I absolutely love this little “gem of a shop” in Durham, NH. The Candy Bar and Creamery has everything you can possibly imagine when it comes to handmade chocolates and candies, but that’s just the beginning they have so much packed into this one store.  I think I walked around the store ten times and found so many new things each time through! They have an array of chocolate candies, chocolate covered strawberries, pretzels, Oreos and everything in between. One 0f the more interesting items they have is the microbrew beer truffles. What a great gift for the beer lover in your life!
Chocolate is not the only thing you will find here. How about some handmade caramels or homemade marshmallows in various flavors.  Those marshmallows will really step up the s’more game this summer! Or maybe macaroons are your thing.  They have those too, and of course in various flavors along with several types of fudge. Recently they were featured on Chronicle highlighting the best hot chocolate in the state, but the Candy Bar and Creamery does not just offer one kind of hot chocolate…they offer 14 different hot chocolate flavors. Yes, 14!  Think hot chocolate with one of those homemade marshmallows! Yes, please!

On to my favorite part of the store…the locally made ice cream and the insane shakes they made with it! They have lots of shakes filled with all the yummy goodness you could possibly want.  A s’more shake with toasted marshmallow, a salted caramel shake or maybe you want a cupcake flavored shake, they have that too.  For Valentine’s Day, they offered a chocolate covered strawberry shake with 2 chocolate covered strawberries, shortcake, fudge and more. This is just the beginning of the shakes they offer.  Or maybe you would like a Fluffernutter Shake, a Cookie Monster Bomb Shake, a Killer Clown Shake or my favorite, a Peanut Butter Blast Shake! Yes! So many choices.  Here is a little-known secret… they have a super secret “off the menu shake list” so when you go, ask them what they have and you will not be disappointed!
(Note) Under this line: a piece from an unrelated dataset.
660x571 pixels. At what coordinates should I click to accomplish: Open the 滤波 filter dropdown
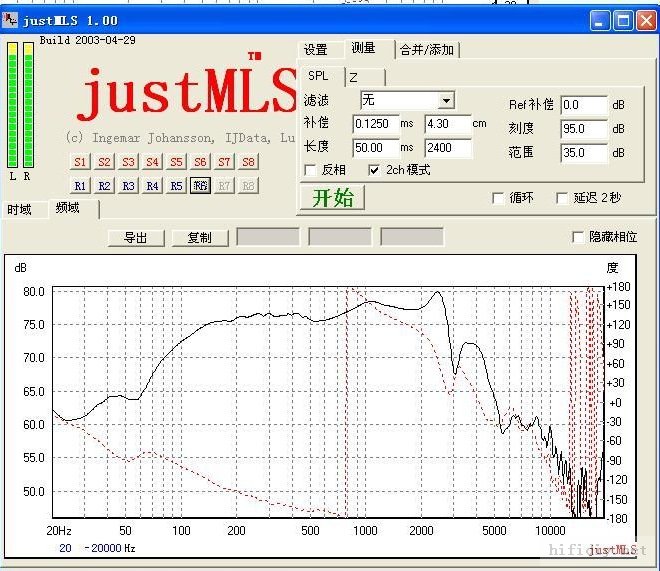click(x=446, y=100)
The Candy Bar and Creamery specialize in sweets for parties, special occasions, wedding, events and party favors.  If you need a gift basket they can do that too. Big or small they can do it and do it well! The Candy Bar is a veteran owned and operated business that is open 7 days a week until 7 pm.
They are located at 44 Main Street in Durham NH.

While we were there speaking with the owner, he said they will be opening a new location in Dover in the mill building downtown! Stay tuned…Dover friends! You can find out more information about the Candy Bar and Creamery on Facebook. Be sure to give them a like as well.  Their small webpage is still being worked on! Be sure to check them out!
https://www.facebook.com/thecandybarnh/

Enjoy!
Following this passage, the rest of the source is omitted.